**EXCERPTED PASSAGE:**
It is also possible that the choice to focus on scientific information and disinformation may have influenced the mostly null findings. This is because scientific literacy among students is generally low and may have limited the effectiveness of the interventions. While our intervention strategies could succeed in domains such as political or social misinformation — where background knowledge requirements are lower — they may not compensate for limited understanding of scientific principles. This hypothesis could be explored in future studies by measuring baseline scientific reasoning — e.g., through standardized tests or STEM grades — to assess how prior knowledge interacts with intervention success.

Lastly, our study was conducted in a limited geographical area, the Northern Italian provinces of Milan and Turin, and broader-reaching experiments would be welcome. Clearly, the practical limitations and costs of directly reaching a high number of high school students implies that there are structural limitations to these kinds of interventions.

**DATA:**
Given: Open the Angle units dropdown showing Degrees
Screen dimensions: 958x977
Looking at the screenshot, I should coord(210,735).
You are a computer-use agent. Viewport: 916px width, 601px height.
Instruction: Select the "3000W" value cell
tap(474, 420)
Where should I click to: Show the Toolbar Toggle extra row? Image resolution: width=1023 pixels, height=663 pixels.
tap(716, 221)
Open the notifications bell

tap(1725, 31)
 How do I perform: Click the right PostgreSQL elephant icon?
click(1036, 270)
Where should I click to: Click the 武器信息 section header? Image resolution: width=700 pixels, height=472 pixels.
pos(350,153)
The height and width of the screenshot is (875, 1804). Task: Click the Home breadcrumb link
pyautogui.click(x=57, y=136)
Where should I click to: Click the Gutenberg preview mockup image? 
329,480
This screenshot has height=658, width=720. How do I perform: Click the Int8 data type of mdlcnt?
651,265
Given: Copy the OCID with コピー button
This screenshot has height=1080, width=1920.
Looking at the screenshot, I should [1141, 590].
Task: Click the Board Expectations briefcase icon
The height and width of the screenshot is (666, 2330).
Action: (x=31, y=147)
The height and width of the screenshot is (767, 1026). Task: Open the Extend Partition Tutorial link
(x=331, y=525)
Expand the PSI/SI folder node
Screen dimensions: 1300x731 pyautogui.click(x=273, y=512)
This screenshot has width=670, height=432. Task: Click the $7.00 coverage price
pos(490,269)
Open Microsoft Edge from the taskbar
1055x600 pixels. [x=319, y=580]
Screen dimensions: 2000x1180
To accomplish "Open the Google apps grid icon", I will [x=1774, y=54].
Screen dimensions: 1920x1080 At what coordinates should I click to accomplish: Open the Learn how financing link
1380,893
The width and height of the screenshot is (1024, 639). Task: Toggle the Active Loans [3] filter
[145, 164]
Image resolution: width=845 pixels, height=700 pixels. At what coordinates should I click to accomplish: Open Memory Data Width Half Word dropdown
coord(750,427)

**TASK LIST:**
(a) Translate this sentence from the passage on the study's limitations into Spanish: "Lastly, our study was conducted in a limited geographical area, the Northern Italian provinces of Milan and Turin, and broader-reaching experiments would be welcome."
(b) Echo the passage on the study's limitations word for word, starting at "Lastly, our study" and ending at "kinds of interventions.".

**OUTPUTS FOR THE TASKS:**
(a) Por último, nuestro estudio se llevó a cabo en un área geográfica limitada, las provincias del norte de Italia de Milán y Turín, y serían bienvenidos experimentos de mayor alcance.

(b)
Lastly, our study was conducted in a limited geographical area, the Northern Italian provinces of Milan and Turin, and broader-reaching experiments would be welcome. Clearly, the practical limitations and costs of directly reaching a high number of high school students implies that there are structural limitations to these kinds of interventions.